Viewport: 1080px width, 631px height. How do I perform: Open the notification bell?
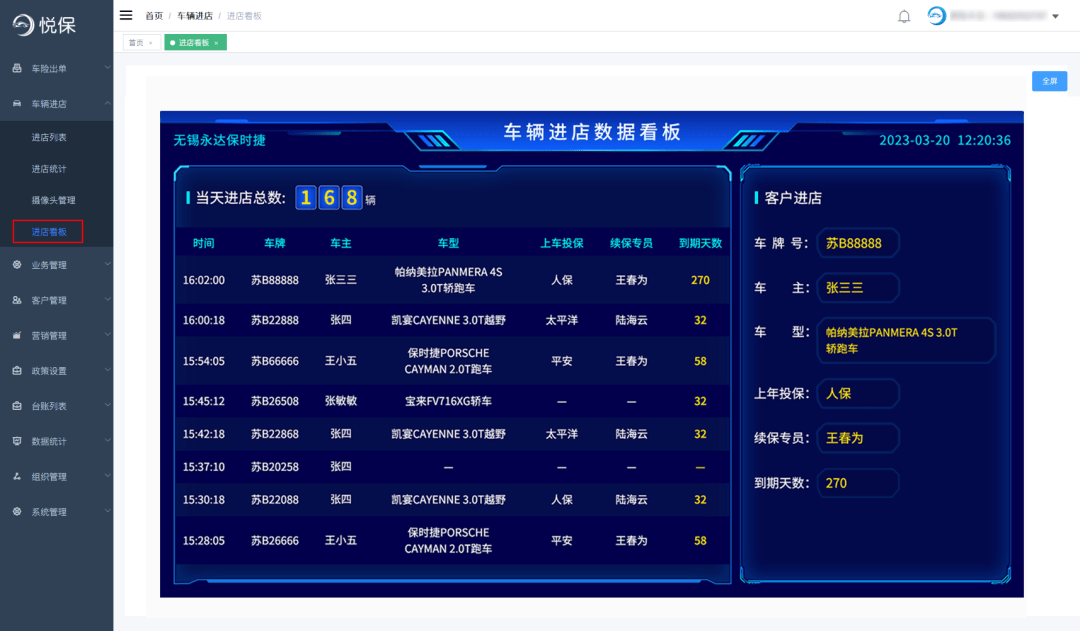click(904, 16)
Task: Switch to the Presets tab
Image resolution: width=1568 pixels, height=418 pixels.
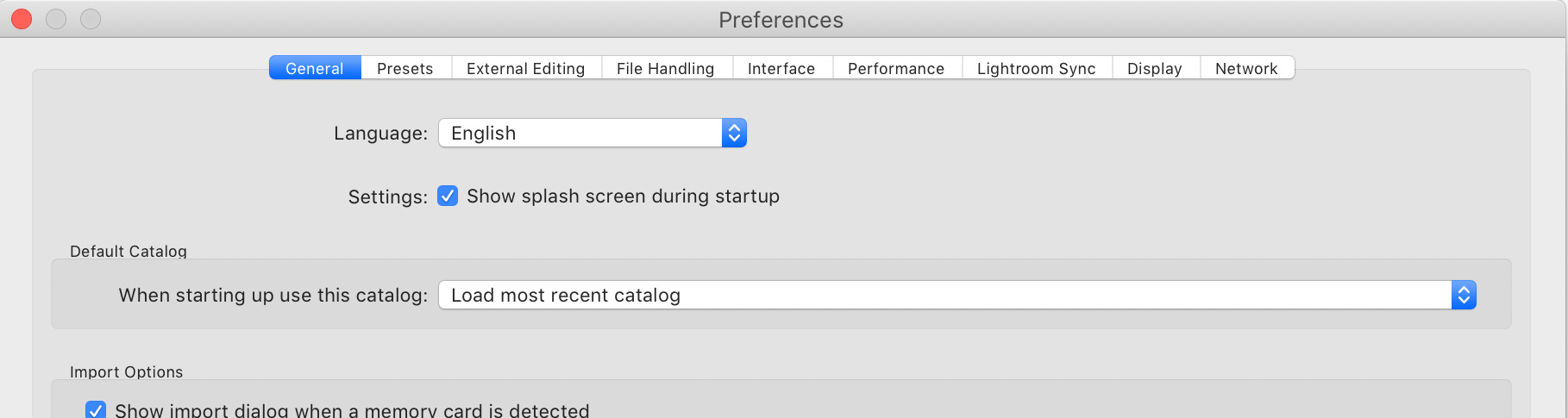Action: point(405,68)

• **What is needed**
Rewrite all of the items above, changing each occurrence of "width" to "horizontal extent" and leaving everything else unaltered. Omit the pictures from your answer.

• **Exercise answer**
Viewport: 1080px horizontal extent, 631px height. How do I perform: Open the notification bell?
click(904, 16)
Task: Switch to the Presets tab
Image resolution: horizontal extent=1568 pixels, height=418 pixels.
Action: point(405,68)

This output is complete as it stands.